Network Traffic

Protocols & Procedures to look out for:

1. Abnormal TTLs not usual in your enterprise environment

2. "Dictionary" Directory Queries

3. Huge Volume of 404 code Not Found Replies

4. Abnormal packets with patterns of port scanning/IP scanning

5. TCP SYN + SYN/ACK + ACK --> initiation of connection

6. Unusual ports having traffic (etc. 10535)

7. Excessive Data

8. DNS with

   • unusual domain names lookups --> DNS exfiltration

     1. hackersden.uk & hackersden.jp (multiple geolocation)

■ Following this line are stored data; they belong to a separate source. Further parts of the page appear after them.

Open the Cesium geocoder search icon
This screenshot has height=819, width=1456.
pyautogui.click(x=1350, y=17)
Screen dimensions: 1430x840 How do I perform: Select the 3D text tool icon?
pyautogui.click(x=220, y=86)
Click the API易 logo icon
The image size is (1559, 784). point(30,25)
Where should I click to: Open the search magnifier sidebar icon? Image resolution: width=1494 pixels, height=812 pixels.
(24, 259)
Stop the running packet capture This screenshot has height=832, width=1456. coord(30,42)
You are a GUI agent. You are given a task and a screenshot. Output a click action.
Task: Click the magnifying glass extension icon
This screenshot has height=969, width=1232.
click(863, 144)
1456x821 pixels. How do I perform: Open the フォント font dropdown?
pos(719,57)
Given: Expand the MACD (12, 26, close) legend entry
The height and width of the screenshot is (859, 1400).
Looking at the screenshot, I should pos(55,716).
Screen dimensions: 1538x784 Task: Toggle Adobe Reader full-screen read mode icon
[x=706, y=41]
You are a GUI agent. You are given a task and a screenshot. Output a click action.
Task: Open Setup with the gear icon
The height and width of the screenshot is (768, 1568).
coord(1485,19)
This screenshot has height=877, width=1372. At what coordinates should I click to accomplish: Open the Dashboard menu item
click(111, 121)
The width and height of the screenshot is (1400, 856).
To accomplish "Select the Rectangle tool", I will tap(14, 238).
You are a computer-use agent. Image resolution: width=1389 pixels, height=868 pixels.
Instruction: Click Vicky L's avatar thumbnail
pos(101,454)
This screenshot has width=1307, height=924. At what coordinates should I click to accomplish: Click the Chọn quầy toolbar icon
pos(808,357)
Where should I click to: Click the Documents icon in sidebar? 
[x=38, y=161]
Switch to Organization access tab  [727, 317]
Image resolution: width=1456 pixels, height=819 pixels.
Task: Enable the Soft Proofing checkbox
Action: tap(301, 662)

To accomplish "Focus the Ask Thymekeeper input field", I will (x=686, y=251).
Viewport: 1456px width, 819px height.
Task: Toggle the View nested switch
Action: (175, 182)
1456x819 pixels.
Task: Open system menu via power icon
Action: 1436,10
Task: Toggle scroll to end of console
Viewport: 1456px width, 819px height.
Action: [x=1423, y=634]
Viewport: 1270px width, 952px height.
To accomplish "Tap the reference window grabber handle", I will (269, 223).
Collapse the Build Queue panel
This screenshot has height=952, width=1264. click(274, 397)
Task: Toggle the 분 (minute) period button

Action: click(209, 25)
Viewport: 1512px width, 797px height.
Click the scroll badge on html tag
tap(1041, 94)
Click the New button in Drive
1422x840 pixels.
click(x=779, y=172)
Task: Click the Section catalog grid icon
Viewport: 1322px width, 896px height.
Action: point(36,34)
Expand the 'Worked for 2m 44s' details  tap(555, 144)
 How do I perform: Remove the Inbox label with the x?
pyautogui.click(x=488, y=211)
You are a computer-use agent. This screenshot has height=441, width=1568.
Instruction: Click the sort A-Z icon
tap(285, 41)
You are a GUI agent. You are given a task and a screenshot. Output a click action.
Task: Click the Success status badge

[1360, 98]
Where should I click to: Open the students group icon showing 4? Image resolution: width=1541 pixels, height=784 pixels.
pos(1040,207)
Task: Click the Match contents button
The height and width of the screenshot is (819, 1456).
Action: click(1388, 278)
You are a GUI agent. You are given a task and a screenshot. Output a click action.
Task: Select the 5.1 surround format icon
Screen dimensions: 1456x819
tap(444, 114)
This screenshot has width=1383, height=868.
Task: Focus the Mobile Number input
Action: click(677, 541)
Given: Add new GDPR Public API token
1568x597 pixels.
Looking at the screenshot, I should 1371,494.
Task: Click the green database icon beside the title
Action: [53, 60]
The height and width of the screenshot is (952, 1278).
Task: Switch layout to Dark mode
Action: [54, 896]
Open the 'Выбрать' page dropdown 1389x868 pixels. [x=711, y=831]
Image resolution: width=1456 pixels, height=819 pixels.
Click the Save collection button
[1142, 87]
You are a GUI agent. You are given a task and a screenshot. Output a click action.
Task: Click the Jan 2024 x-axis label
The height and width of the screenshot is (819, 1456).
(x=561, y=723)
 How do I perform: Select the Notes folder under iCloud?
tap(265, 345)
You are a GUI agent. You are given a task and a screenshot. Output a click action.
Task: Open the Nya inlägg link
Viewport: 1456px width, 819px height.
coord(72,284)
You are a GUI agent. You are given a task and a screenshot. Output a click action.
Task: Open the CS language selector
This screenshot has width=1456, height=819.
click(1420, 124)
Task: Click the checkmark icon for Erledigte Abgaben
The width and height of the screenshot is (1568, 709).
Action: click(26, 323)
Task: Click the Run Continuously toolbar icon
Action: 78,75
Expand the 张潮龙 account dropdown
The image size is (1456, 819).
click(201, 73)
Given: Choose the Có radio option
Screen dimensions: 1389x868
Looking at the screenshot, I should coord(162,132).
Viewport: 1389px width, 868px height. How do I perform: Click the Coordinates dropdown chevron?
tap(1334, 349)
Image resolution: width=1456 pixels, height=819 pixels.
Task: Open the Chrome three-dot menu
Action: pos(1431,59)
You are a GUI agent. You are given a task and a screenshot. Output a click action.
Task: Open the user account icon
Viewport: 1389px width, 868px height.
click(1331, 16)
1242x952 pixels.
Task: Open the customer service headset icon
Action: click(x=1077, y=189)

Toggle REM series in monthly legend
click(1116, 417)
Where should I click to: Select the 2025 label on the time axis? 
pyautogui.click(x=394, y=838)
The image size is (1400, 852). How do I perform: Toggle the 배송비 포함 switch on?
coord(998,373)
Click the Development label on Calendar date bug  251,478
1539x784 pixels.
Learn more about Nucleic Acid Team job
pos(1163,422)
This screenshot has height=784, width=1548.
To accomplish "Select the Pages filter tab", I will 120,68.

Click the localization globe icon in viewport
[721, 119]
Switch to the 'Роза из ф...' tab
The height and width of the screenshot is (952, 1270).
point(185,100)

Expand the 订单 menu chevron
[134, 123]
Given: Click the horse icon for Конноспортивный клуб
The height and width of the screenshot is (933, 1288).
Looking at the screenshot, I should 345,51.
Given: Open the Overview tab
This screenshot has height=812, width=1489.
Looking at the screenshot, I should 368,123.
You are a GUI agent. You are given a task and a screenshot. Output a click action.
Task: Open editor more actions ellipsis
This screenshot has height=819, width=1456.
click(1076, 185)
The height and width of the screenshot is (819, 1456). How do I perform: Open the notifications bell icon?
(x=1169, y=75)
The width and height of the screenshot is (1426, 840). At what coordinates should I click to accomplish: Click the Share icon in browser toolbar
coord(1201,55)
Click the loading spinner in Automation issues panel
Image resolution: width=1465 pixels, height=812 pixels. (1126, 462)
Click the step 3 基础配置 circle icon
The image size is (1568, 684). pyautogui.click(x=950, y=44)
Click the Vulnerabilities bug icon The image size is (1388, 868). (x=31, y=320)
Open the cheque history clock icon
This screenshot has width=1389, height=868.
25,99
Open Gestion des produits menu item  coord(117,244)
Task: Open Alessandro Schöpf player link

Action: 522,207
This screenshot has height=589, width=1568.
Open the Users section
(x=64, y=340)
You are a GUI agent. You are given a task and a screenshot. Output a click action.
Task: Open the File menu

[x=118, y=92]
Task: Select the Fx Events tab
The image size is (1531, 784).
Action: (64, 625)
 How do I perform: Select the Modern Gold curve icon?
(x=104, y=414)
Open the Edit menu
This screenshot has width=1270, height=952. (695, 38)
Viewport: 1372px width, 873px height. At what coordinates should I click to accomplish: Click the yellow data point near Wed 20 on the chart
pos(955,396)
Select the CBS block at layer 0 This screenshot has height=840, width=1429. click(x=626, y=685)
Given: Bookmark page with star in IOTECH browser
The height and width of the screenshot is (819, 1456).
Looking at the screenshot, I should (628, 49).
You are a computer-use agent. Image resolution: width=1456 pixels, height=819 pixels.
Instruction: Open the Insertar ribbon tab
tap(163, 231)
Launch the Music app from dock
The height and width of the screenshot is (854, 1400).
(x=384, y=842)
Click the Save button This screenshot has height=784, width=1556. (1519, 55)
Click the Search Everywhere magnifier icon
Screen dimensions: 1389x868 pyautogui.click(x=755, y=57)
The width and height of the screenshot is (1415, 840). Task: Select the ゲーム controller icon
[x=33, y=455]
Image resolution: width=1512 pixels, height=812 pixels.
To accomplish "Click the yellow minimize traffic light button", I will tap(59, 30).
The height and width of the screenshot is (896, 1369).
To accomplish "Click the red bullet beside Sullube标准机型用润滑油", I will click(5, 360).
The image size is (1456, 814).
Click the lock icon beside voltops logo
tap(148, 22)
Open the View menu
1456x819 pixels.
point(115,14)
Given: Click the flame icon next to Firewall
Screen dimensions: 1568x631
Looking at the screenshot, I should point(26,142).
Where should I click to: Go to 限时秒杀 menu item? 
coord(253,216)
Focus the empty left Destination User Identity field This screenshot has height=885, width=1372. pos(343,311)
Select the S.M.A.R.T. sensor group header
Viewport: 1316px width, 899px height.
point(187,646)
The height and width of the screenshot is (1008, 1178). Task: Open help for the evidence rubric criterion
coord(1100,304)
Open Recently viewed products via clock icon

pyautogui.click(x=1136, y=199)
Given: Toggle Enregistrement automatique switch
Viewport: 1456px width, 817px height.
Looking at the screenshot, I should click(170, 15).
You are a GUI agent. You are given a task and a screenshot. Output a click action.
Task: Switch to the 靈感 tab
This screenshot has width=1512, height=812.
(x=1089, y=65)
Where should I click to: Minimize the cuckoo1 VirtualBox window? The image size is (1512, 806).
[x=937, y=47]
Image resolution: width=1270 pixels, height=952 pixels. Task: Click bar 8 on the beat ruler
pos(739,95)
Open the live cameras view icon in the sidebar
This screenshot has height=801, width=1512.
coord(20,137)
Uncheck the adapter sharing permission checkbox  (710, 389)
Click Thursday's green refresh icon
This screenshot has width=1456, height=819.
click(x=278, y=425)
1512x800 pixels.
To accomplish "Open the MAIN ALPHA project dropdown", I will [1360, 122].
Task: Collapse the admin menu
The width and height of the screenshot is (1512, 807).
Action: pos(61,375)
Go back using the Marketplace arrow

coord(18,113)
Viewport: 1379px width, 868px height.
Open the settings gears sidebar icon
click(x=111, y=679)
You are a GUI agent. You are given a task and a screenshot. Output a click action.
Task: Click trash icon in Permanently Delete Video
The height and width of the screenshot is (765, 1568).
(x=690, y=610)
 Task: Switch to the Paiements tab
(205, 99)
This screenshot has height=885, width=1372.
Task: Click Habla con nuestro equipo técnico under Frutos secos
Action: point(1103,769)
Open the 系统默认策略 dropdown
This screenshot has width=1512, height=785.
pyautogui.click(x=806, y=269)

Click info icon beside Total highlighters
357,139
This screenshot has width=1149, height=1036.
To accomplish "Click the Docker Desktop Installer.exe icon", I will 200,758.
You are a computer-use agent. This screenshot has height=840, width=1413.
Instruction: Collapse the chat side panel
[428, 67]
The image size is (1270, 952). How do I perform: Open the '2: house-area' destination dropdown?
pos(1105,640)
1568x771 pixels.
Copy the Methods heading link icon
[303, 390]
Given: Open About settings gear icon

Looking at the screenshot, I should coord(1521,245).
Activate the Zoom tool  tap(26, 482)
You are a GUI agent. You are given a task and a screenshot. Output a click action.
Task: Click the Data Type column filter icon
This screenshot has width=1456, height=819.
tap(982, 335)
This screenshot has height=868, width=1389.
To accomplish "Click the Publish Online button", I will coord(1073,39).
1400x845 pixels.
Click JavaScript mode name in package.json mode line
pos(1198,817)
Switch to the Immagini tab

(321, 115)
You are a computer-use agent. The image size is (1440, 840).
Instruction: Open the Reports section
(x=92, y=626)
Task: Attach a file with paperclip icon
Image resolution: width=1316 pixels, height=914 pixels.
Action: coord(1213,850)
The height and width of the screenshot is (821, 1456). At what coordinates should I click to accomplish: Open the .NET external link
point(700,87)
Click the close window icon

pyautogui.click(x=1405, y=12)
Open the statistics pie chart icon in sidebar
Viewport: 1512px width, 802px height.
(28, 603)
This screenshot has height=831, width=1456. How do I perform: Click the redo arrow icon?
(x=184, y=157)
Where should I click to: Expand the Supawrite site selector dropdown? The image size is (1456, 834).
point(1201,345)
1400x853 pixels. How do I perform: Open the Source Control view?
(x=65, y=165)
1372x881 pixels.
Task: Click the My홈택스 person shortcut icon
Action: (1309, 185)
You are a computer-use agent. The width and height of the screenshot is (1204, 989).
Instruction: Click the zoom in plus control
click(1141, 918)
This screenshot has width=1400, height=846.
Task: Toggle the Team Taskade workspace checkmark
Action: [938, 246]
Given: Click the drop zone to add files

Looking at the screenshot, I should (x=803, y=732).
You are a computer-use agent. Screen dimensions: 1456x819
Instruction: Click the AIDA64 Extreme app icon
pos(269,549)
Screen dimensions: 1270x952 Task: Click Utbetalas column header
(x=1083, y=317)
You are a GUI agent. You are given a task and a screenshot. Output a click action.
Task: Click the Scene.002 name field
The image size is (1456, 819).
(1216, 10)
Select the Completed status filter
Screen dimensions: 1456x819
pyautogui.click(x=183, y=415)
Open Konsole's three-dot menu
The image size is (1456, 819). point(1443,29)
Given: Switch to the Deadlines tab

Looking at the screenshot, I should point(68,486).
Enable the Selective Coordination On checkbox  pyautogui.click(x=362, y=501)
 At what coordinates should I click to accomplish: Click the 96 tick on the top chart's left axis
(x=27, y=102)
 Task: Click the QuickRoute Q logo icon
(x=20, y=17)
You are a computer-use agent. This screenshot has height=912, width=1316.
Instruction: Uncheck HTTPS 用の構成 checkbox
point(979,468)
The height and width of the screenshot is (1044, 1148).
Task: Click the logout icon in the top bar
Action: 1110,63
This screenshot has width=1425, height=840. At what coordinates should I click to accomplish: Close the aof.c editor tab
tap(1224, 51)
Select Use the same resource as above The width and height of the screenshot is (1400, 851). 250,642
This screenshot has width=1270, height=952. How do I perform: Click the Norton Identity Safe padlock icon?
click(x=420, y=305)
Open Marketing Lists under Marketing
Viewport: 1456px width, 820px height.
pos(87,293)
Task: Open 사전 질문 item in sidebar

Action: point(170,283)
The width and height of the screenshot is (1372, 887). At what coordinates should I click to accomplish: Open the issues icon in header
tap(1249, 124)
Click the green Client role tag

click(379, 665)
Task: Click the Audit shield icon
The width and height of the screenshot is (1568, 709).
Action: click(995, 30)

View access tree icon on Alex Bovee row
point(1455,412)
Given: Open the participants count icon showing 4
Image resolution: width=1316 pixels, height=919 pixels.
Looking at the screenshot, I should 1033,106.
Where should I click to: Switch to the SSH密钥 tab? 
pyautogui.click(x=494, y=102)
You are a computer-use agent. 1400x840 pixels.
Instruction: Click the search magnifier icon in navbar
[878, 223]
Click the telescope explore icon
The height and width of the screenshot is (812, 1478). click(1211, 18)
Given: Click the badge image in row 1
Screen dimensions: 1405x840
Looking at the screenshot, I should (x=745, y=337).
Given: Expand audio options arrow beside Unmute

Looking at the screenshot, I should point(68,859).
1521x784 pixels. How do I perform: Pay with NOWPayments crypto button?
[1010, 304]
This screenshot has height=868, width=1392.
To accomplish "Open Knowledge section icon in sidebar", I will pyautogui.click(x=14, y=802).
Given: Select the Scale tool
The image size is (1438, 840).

     2. akjdkskdhsaj.kakdj.com

   • Large DNS packets for sustained periods

9. Outbound SYN/ACK replies (SYN from OUTSIDE)

10. Brute force behaviour (FTP, SSH, RDP, HTTP)

11. Reverse shell behaviour (port 4444, 1234)

12. Extractable objects & files in traffic

Spotting Shell Traffic

• many SSH connections (failed logins)

• context (Why is the secretary using SSH?)

• Ports 22 (SSH), 43, 3389 (RDP)

Spotting Reverse Shell Traffic

Victim initiates the connection; Outbound back to external attacker

• Listening dest_Port is designated by attacker (default 4444, 1234, 1337, 5555, high number port)

• GeoIP of Location

• Outbound TCP SYN's from server

Botnet Traffic

Attacker use a group of bots to do bidding of atacker

• Strange Domain names

• Strange file, POST, user agent

• GeoIP of servers

• C2 traffic (sometimes over HTTP)

• Some bots become allocated to be SPAM BOT (SMTP Server to forward spam; ports 25, 587)

Data Exfiltration

• Have a baseline of traffic of client; traffic exceeding baseline (Cobalt Strike/Machete)

• Lots of suspect DNS/ICMP Messages (Helminth/Kessel)

• Outbound FTP (CosmicDuke)

• Suspect SMTP/SMB/HTTP(S) Behaviors or Web Services (Dropbox & Facebook)